My mama cried My mama cried Nanook, a-no-no Nanook, a-no-no Don't be a naughty eskimo
Watch out where the huskies go, and don't you eat that yellow snow! Watch out where the huskies go, and don't you eat that yellow snow!
Right about that time people A fur-trapper who was strictly from commercial Had the unmitigated audacity to jump up from behind my igloo (peekaboo) And he started into whippin on my favorite baby seal with a lead-filled snowshoe That got me just about as evil as an eskimo boy can be (fido!) So I bent down and I reached down, and I scooped down and I gathered up a generous mitten-ful of the deadly yellow snow.

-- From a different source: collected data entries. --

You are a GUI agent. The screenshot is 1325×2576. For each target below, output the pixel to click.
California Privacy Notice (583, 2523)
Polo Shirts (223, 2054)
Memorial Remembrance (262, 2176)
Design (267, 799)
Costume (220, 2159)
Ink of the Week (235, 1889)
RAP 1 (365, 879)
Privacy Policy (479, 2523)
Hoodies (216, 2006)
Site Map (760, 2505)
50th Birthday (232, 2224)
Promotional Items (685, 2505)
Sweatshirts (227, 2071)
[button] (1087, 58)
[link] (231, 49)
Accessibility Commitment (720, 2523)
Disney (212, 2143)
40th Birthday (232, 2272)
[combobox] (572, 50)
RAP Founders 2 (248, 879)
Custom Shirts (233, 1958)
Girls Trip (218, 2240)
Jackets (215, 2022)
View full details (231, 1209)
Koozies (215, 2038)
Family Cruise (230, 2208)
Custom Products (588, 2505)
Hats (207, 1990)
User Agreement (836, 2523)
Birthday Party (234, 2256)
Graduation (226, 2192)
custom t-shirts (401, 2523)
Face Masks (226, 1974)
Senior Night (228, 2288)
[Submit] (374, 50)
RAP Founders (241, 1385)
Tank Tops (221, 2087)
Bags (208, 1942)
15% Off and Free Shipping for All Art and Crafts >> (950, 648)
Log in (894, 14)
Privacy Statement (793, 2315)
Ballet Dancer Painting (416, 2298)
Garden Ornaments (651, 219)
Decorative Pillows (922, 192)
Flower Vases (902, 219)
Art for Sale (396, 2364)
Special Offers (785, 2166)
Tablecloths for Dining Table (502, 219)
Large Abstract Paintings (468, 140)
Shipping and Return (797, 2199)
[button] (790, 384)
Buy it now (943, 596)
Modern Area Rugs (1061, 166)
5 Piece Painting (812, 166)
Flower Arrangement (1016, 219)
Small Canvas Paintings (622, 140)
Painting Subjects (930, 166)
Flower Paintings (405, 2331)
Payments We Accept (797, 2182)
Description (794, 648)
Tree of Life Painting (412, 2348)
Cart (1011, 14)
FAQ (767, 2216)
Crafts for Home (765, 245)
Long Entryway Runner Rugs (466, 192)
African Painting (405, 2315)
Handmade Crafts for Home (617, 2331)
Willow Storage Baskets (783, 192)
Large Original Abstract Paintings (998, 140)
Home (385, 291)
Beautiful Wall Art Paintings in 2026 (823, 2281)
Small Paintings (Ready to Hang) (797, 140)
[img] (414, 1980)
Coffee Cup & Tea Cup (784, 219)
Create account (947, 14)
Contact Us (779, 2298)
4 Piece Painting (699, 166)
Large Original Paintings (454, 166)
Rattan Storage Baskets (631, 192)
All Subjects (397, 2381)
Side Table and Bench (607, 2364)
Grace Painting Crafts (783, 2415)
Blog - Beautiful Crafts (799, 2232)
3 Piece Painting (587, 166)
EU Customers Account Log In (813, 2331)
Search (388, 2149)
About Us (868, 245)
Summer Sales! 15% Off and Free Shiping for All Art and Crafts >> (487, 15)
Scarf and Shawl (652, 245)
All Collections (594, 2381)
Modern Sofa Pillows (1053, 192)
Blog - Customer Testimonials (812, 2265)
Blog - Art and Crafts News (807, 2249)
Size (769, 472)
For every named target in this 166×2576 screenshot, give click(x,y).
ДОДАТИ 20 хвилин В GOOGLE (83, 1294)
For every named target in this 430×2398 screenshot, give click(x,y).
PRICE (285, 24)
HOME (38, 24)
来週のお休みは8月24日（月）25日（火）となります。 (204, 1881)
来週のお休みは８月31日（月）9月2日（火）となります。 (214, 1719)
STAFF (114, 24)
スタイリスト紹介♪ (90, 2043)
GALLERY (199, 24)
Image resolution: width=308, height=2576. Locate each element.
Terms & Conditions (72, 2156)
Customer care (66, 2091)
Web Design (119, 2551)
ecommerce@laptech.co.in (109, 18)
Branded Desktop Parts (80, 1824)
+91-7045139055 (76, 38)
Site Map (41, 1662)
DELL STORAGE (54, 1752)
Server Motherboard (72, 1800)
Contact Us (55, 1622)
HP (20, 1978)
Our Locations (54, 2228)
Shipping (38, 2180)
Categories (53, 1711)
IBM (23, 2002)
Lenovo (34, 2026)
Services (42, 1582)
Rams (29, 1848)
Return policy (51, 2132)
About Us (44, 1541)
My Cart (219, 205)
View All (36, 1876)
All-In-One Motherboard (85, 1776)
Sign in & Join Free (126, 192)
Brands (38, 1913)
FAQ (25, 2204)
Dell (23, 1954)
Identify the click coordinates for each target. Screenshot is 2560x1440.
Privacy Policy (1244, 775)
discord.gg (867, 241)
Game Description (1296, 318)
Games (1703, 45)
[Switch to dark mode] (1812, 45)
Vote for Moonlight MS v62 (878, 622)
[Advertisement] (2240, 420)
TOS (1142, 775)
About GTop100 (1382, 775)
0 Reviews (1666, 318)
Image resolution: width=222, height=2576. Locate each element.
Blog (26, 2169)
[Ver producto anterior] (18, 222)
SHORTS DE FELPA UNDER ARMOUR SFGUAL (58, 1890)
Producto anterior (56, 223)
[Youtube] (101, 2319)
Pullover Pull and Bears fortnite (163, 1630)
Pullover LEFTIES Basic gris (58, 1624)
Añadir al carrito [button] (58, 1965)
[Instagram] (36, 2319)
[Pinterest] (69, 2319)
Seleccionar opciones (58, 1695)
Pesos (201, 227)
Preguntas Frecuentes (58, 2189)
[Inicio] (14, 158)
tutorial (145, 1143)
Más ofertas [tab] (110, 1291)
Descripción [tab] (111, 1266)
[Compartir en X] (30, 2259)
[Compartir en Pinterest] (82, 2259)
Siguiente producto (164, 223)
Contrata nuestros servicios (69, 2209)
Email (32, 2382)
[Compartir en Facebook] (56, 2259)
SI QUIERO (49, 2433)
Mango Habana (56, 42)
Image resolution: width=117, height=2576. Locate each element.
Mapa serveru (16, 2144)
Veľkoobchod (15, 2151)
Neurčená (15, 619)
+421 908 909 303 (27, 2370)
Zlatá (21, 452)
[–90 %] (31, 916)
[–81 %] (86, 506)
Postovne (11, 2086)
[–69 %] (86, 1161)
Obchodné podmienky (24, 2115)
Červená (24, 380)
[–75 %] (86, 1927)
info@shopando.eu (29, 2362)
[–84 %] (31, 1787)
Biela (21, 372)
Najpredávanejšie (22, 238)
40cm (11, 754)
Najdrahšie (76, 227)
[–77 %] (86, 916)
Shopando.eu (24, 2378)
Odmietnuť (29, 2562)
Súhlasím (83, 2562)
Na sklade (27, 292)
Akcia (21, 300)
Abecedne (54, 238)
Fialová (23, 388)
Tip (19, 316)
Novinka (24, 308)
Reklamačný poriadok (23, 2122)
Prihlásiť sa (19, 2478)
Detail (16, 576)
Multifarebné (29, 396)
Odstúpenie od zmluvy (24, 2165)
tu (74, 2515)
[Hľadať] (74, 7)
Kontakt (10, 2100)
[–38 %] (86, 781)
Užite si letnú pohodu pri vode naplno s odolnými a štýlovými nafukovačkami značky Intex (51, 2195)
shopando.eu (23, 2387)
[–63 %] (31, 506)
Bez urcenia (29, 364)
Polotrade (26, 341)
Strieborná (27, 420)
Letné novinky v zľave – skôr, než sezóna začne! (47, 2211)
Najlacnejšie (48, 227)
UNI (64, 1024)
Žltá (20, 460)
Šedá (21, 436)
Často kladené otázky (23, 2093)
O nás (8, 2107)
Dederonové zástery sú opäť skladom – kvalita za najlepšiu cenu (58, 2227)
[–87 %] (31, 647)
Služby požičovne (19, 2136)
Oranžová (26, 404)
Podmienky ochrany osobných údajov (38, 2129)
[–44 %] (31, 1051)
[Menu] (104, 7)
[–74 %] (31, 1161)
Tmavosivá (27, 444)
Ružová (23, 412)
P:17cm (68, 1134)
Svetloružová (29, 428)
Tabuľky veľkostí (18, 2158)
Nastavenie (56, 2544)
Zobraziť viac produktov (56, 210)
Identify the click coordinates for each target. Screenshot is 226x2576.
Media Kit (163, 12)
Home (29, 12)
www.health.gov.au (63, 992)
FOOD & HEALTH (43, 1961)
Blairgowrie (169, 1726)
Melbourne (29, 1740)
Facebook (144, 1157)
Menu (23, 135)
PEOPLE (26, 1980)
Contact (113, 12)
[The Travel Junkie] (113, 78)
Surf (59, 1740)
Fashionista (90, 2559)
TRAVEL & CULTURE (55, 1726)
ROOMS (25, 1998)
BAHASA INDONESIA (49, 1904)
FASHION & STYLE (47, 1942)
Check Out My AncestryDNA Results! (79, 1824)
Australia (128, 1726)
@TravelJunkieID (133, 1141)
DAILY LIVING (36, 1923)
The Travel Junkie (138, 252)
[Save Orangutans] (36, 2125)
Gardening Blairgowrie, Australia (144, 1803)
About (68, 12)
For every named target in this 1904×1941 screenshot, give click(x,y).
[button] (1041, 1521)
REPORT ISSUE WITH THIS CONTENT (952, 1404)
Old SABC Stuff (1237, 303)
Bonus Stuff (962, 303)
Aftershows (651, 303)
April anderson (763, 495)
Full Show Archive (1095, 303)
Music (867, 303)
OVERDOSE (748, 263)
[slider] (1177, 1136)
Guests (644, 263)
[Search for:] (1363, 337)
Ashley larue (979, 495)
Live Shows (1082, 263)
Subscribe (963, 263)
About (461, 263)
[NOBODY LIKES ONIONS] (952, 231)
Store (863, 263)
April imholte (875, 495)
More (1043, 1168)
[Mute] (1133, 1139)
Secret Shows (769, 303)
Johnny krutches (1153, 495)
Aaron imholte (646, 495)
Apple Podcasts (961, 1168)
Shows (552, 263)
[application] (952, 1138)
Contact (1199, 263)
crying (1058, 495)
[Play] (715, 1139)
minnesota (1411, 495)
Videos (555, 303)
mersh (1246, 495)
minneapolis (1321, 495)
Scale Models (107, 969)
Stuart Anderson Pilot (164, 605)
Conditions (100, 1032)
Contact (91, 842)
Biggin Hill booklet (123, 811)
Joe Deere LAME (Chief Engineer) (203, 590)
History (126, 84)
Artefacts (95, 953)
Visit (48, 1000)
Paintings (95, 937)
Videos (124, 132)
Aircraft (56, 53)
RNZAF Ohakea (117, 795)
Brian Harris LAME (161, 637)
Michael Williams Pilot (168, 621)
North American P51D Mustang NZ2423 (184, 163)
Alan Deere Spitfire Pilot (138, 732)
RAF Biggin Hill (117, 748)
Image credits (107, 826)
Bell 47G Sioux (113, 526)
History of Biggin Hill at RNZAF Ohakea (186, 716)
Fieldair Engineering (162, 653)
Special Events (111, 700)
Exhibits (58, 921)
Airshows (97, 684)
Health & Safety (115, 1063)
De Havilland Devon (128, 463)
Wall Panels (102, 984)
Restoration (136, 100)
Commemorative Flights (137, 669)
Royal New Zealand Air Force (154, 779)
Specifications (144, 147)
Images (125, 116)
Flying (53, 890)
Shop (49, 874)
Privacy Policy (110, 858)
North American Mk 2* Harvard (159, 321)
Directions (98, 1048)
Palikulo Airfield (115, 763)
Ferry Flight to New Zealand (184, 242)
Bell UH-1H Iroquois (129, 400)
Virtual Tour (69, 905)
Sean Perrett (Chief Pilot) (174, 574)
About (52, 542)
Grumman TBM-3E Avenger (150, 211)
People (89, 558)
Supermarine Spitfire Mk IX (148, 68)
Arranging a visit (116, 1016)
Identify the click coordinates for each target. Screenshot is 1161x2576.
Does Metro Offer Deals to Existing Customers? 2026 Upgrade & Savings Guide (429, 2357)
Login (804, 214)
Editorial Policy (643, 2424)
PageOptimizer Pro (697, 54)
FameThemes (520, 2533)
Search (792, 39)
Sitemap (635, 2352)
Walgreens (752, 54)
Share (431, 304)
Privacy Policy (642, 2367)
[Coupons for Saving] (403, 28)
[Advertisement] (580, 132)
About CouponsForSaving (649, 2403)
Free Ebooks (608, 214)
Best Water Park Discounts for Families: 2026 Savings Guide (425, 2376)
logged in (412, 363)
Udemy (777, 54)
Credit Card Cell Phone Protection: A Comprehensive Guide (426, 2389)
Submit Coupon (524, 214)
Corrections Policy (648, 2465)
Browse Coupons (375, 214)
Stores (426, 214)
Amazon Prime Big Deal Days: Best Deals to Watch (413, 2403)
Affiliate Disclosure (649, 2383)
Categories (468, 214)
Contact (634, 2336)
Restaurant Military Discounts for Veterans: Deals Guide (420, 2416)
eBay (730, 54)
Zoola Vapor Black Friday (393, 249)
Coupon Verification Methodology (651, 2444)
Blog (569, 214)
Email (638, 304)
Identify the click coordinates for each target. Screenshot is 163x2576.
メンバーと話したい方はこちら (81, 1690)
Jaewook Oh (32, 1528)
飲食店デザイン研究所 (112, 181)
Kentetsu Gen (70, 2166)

The deadly yellow snow, from right there where the huskies go!
Whereupon I proceeded to take that mittenful of the deadly yellow snow crystals And rub it all into his beady little eyes with a vigorous circular motion hitherto unknown to the people of this area But destined to take the place of the mudshark in your mythology Here it goes,the circular motion... rub it!
And then... In a fit of anger... I pounced... I pounced... And I pounced again.
Great googly moogly!
And he was very upset, as you can understand And rightly so, because the deadly yellow snow crystals had deprived him of his sight And he stood up, and he looked around, and he said: "Well, I can't see" "Oh, no! I can't see"
He took a dog-doo snow cone and stuffed it in my right eye He took a dog-doo snow cone and stuffed it in my other eye And the husky wee-wee.. I mean the doggie wee-wee has blinded me, and I can't see temporarily.